Timing Redundancy in Telecommunication Systems
A white paper
—by Slobodan Milijevic, Senior Applications Engineer,
Zarlink Semiconductor
In a typical
telecommunication product, all cards are synchronized to the same
clock. The failure of this clock disrupts the data traffic on all
cards. To avoid this problem and increase network reliability,
telecom products are designed with at least two clocks — active and
redundant. If the active clock fails, the system avoids failure by
switching to the redundant clock. This article outlines the
importance of clock redundancy, presents two methods (parallel and
serial) used to implement timing redundancy, and discusses the
advantages and disadvantages of both approaches.
Highly reliable operation

Figure 1: Functional diagram of a typical telecommunication product |
Telecommunications systems must provide highly reliable operation
under all network conditions. To do this, the most critical
components within the system are made redundant. A typical
telecommunications product is a 19-inch standard telecom rack
populated by up to 18 one-inch vertically inserted cards.
As shown in Figure 1, a typical system is comprised of two control
cards and multiple line cards that communicate over a common
backplane. The two control cards are identical and run in parallel.
Only one control card is active at any given time, and the other
takes over if the first fails. Switching from one control card to
the other should not cause any interruption or failure in the
system.
The control card includes a system control processor, switching
fabric and system timing. It is important to note that in more
complex, larger systems, timing is implemented on separate cards to
further increase the flexibility of the product. This article covers
only the timing aspects of telecommunication systems.
Timing card architecture

Figure 2: Block diagram of a typical timing card |
Having two timing cards protects against an internal failure where
one of the cards fails.

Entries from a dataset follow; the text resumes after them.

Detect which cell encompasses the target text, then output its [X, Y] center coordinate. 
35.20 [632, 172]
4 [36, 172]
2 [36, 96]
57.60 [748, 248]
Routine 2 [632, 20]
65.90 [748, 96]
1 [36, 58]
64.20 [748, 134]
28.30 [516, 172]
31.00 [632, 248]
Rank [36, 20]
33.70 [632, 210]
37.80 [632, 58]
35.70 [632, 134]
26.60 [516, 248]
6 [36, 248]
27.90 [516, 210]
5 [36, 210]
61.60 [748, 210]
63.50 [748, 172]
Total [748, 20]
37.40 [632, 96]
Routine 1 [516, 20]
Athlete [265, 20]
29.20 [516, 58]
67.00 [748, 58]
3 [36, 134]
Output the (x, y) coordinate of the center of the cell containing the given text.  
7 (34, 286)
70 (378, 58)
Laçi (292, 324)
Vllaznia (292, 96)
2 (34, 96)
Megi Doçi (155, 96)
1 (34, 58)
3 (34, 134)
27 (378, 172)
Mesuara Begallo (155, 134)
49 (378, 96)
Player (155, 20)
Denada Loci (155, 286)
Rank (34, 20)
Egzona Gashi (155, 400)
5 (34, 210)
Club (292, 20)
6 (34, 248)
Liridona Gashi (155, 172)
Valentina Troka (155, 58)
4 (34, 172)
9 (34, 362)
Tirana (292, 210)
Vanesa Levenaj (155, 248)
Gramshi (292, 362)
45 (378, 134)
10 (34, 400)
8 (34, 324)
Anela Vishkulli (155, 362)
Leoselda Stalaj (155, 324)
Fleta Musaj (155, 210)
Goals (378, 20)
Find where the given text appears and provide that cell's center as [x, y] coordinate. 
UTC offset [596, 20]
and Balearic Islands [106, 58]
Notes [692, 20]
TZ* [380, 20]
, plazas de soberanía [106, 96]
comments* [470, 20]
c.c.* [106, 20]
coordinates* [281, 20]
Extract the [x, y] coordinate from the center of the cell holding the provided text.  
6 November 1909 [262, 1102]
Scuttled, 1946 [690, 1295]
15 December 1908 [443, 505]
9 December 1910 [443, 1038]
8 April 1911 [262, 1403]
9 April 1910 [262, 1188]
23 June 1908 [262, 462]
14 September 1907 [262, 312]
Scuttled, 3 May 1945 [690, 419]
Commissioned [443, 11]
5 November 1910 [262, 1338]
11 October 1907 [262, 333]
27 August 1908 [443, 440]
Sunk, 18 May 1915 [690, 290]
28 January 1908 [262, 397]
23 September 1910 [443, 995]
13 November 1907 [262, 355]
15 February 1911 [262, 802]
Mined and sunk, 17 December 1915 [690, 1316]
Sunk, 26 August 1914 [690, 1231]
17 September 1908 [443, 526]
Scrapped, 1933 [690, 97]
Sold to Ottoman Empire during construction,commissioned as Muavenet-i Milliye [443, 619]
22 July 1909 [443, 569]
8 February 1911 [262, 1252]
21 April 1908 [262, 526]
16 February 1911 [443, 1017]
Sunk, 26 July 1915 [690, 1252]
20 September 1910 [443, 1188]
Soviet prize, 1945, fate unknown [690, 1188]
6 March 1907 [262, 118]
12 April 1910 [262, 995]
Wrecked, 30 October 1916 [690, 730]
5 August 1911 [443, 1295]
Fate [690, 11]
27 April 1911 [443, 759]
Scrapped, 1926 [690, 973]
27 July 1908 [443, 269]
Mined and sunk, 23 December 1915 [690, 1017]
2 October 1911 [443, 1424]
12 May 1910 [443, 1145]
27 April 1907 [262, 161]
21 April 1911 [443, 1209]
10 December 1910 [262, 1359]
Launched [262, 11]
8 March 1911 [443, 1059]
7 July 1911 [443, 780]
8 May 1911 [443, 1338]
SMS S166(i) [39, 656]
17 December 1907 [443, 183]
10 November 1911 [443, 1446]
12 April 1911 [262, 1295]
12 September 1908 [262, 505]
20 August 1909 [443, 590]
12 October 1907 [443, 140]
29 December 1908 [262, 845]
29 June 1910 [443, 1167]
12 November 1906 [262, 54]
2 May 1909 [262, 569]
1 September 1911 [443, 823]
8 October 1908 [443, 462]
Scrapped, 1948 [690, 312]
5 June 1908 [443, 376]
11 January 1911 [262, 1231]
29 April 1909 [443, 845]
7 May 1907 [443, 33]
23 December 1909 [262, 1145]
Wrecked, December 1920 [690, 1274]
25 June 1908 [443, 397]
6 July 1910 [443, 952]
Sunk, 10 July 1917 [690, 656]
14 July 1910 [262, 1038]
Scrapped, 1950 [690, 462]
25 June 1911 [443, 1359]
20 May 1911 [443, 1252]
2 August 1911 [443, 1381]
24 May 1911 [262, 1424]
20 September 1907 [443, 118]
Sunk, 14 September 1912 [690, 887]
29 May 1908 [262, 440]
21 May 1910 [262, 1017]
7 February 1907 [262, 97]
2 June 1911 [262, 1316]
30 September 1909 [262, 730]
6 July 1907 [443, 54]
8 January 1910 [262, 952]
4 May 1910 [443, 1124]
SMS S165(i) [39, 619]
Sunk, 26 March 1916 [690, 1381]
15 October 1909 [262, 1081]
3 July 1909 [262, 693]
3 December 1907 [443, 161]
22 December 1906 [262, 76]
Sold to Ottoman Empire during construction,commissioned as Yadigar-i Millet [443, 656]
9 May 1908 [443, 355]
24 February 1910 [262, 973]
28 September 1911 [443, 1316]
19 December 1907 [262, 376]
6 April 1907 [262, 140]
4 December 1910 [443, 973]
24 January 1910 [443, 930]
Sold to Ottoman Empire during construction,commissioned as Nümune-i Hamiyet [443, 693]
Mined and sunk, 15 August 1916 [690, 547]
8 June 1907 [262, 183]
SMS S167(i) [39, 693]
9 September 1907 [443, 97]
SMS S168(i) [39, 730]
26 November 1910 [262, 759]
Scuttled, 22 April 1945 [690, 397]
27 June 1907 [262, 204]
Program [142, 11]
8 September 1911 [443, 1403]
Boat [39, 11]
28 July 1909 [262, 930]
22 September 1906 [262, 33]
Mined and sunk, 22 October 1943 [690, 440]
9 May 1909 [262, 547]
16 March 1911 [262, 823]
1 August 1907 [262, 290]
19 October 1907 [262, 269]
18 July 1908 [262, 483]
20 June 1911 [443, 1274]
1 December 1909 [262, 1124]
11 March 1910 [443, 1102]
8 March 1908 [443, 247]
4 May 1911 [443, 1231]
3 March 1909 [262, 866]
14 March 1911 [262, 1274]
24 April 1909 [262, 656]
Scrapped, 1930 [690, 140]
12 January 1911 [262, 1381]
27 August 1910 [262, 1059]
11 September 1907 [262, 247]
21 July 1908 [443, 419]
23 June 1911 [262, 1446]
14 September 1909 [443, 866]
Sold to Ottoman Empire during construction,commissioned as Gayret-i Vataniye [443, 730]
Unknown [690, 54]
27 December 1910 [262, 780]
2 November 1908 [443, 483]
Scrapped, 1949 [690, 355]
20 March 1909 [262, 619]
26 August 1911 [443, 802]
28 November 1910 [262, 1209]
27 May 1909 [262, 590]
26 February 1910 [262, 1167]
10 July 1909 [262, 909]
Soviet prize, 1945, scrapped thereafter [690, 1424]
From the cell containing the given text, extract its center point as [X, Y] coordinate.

To protect from external clock reference
failures, the timing cards are designed to be able to synchronize to
more than one reference.
A timing card accepts references from multiple sources, selects one,
cleans it from phase noise with a digital phase locked loop (DPLL),
and distributes it to the line cards via the backplane. The DPLL is
the most important part of the timing card. Depending on the
targeted application of the product and region of deployment, the
DPLL needs to be compliant with the appropriate timing
specifications, such as Telcordia GR-1244 CORE, Telcordia GR-253
CORE or ITU G.813. The DPLL needs to provide an array of crucial
features, including:
-
Hitless reference switching — if the reference the DPLL is locked
to fails, the DPLL will lock to another available reference without
phase disturbances at its output.
-
Holdover mode — the DPLL constantly calculates the average
frequency of the locked reference. If the reference fails and none
of the other references are available, the DPLL goes into holdover
mode where it generates an output clock based on calculated average
value. Holdover stability depends on resolution of the DPLL
averaging algorithm and on frequency stability of the oscillator
used as the DPLL master clock.
-
Reference monitoring — the DPLL needs to constantly monitor
quality of its input references. If the reference the DPLL is locked
to deteriorates — disappears or drifts in frequency — the DPLL
raises an alarm (interrupt) and switches to another valid reference.
-
Narrow loop bandwidth — the DPLL can be viewed as a phase noise
filter. The narrower the loop bandwidth, the better the phase noise
attenuation. Some specifications, such as G.813, explicitly provide
the loop bandwidth. Others, including GR-253 CORE, provide narrow
loop bandwidth specifications implicitly through the wander transfer
requirement. Ideally, the DPLL should have programmable loop
bandwidth so the timing card can be easily used for different
applications.
-
High jitter and wander tolerance — the DPLL should tolerate large
phase noise at its input and still maintain synchronization.
Timing card DPLL references can come externally from a Building
Integrated Timing Supply (BITS) or internally from line cards. The
BITS is defined as the most accurate clock in an office, and is used
as a master clock for all intraoffice equipment. The BITS can be
viewed as a stand-alone timing card, usually with Stratum 2 (0.1
parts per billion) holdover stability. The BITS is timed by two T1
signals and its outputs are distributed to equipment with T1 or
Composite Clock (CC) signals. It should be noted that BITS is a
North American term, while the rest of the world uses
Synchronization Supply Unit (SSU). Where BITS uses T1 for clock
reception and distribution, SSU uses E1 links.
All nodes in a public telecommunication network must be synchronized
to timing references that are traceable to a Primary Reference
Source (PRS). A PRS provides a clock with Stratum 1 accuracy (0.01
parts per billion). PRS can be generated from an on-site cesium
clock, or from cesium clock-controlled radio signals such as Global
Positioning System (GPS) and Long Range Navigation System, or
Version C (LORAN-C). Due to the high cost of cesium clocks, PRS
usually use GPS with LORAN-C as a backup if GPS fails. Because it is
not economically viable to have PRS at each network node, few
(usually two) nodes have their BITS synchronized directly to PRS.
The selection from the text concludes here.